Of course, you could always refinance to increase your amortization, thus lowering your payments. But then you'd need to qualify for that refinance because it's considered a brand new mortgage. Getting approved for a new mortgage at prime mortgage rates is not always possible for people who need to lower their payments.
Rates are based on a home value of $400,000
With decades of down-trending fixed rates, Canadians have seldom faced higher renewal rates. But in the next year or so, that could change. If you got a mortgage in 2016 or 2017, then unless you refinance, your payments could possibly increase on your next renewal.
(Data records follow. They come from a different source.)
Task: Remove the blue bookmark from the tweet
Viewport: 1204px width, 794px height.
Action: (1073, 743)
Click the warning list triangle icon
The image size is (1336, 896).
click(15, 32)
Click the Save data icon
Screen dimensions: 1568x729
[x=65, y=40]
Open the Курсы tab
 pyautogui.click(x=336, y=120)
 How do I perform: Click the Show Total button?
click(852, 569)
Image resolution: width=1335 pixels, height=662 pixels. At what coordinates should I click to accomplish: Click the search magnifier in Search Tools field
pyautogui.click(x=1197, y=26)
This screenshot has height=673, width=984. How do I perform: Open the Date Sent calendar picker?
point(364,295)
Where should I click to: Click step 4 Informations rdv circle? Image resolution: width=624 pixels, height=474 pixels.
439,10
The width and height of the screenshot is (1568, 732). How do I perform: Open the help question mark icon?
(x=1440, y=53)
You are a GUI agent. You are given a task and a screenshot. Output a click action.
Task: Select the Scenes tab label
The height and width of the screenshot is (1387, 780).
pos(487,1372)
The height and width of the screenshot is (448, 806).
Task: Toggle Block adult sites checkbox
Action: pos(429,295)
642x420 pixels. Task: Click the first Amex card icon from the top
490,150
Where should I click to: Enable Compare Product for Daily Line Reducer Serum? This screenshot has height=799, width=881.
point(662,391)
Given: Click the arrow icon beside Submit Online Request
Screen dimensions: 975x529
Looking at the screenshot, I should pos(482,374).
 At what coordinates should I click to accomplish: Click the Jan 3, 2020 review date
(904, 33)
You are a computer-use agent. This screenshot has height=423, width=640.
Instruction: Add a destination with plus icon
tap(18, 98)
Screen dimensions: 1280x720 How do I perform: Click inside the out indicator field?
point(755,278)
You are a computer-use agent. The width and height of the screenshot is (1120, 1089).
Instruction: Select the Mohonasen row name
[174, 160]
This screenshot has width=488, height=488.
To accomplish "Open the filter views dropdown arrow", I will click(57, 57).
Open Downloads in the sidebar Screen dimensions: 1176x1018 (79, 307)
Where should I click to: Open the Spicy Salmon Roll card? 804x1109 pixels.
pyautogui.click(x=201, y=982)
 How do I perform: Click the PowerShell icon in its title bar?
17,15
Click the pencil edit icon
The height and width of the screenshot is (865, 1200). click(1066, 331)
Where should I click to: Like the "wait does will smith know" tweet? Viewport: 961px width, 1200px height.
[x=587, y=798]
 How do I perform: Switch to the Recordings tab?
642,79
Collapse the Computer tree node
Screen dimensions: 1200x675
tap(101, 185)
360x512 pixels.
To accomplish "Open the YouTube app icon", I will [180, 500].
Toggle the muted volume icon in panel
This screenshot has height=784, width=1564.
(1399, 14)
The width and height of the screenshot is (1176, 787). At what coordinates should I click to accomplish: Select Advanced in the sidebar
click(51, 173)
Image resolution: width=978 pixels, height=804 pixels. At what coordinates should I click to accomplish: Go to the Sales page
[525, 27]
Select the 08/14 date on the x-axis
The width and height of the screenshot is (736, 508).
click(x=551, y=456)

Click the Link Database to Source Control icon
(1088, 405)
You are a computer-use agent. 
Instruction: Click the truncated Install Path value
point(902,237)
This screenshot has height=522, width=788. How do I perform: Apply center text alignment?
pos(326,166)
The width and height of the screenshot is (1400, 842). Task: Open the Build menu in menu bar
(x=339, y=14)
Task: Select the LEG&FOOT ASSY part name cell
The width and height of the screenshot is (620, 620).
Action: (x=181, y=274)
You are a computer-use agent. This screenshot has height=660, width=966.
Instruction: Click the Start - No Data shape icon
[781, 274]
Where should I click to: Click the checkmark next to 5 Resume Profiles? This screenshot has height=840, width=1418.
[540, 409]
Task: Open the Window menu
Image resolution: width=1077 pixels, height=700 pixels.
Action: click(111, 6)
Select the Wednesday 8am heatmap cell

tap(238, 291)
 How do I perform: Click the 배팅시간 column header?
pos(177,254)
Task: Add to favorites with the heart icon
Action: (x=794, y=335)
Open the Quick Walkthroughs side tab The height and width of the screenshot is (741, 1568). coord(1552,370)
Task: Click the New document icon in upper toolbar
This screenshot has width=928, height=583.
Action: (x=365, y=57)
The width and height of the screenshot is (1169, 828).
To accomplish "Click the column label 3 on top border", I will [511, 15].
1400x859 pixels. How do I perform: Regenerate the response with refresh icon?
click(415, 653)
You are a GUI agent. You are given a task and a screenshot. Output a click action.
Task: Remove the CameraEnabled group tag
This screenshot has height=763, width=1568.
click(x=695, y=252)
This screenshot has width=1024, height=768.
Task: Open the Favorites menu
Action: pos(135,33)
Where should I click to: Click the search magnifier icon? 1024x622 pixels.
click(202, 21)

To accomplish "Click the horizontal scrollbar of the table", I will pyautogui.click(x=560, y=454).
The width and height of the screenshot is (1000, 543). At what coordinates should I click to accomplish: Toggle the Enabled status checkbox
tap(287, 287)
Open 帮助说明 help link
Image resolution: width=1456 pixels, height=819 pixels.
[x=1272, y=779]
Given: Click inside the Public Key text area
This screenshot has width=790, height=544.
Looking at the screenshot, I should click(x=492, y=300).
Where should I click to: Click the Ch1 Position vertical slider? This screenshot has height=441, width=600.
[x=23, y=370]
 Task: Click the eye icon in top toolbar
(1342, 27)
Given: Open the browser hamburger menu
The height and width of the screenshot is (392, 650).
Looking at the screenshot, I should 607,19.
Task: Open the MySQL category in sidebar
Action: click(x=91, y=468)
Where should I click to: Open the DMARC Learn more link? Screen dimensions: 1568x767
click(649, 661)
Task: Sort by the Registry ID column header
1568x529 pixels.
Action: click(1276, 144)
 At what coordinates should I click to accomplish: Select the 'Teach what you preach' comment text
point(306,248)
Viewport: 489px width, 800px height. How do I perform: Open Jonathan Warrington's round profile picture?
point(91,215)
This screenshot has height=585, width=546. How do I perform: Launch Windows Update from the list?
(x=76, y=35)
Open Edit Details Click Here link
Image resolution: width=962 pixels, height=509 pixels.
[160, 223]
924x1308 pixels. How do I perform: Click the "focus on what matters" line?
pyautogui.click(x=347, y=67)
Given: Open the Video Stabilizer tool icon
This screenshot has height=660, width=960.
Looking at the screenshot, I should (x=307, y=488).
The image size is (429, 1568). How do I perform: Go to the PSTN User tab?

You’ll want to plan for that by "stress testing" your mortgage using at least one percentage-point-higher rates. You can do that by:
- Going to a mortgage calculator
- Entering your expected remaining balance at maturity
- Entering a one percentage-point-higher rate than you have now
- Entering your remaining amortization at renewal (e.g., if you started with a 25-year amortization and are renewing after five years, your remaining amortization is 20 years)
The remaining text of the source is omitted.